Current imaging techniques allow spatial resolutions well beyond the diffraction limit and penetration depths unthinkable just a few years ago, but they are still limited, particularly when the targets are thick specimens with heterogeneous refractive index profiles. At the CoB, we are exploring routes to better techniques, including the use of structured beams in light-sheet microscopy, the use of multi-photon methods to increase penetration depth and axial resolution. A significant effort is directed to integrate methods in ‘hybrid microscopes’ that can extract multiple parameters at complementary temporal and spatial scales.

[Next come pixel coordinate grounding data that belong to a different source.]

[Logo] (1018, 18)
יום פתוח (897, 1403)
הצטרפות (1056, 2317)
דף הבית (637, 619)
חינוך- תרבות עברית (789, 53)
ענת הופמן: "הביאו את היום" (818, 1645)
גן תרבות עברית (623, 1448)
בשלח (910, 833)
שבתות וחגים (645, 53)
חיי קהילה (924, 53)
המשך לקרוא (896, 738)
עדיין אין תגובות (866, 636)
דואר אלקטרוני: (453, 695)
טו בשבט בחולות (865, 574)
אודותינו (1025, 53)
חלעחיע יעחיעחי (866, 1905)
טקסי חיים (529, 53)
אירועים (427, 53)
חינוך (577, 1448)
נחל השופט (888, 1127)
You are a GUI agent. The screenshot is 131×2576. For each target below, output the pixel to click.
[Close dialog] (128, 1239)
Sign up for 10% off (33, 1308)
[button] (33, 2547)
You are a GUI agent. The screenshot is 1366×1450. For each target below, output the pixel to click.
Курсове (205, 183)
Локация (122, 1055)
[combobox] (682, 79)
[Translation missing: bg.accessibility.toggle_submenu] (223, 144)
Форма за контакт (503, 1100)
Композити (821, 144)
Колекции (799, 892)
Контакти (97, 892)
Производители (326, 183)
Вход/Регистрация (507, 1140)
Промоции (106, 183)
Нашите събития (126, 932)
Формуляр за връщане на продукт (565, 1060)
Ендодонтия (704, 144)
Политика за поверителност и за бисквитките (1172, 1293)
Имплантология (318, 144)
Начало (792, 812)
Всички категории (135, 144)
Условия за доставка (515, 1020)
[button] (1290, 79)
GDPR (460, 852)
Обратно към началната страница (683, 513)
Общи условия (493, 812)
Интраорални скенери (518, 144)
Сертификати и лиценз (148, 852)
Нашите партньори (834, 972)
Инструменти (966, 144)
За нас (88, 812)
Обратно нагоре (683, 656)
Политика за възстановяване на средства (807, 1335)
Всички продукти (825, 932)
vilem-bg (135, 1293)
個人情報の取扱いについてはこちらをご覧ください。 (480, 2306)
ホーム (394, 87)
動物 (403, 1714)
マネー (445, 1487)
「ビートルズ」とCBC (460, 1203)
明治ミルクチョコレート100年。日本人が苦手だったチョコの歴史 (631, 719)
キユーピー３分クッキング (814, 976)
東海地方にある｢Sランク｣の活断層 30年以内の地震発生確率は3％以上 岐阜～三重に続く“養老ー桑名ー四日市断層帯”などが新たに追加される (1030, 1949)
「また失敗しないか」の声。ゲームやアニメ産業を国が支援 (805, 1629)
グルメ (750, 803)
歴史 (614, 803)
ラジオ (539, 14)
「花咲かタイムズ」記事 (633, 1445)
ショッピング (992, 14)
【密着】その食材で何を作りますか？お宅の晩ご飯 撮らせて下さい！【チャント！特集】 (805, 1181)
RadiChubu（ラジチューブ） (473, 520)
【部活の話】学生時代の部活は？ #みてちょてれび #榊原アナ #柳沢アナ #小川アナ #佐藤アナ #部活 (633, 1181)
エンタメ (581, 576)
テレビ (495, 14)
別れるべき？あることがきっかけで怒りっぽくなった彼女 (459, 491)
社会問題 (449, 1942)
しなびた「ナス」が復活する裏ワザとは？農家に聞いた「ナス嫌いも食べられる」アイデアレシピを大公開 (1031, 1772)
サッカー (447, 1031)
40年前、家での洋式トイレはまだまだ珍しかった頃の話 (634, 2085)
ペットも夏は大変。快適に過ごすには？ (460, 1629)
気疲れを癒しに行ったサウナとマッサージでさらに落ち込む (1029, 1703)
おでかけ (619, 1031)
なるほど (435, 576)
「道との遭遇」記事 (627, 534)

Our aim is to develop new optical technologies that can induce and/or sense forces at molecular and cellular level and  between neighbouring cells and their environment.  Additionally, we wish to combine these ‘force imaging’ technologies with complementary optical imaging methods to extract an integrated vision of the range of forces experienced and exerted by molecular machines and cells, how these forces are transduced in a cellular environment and how mechanical processes are temporally and spatially compartmentalized.

By targeting the molecular pathways that enable neuron function, synaptic communication and dysfunction and how signals are transmitted within network architectures we aim to understand how organisms and animal models produce behaviour. We expect this knowledge to contribute to understand the molecular and cellular-level basis of neurological disorders including Alzheimer, Huntington, Parkinson, autism and Motor Neuron Disease (MND), Amyotrophic Lateral Sclerosis (ALS), Spinal Muscular Atrophy and learning disorders such as dyslexia.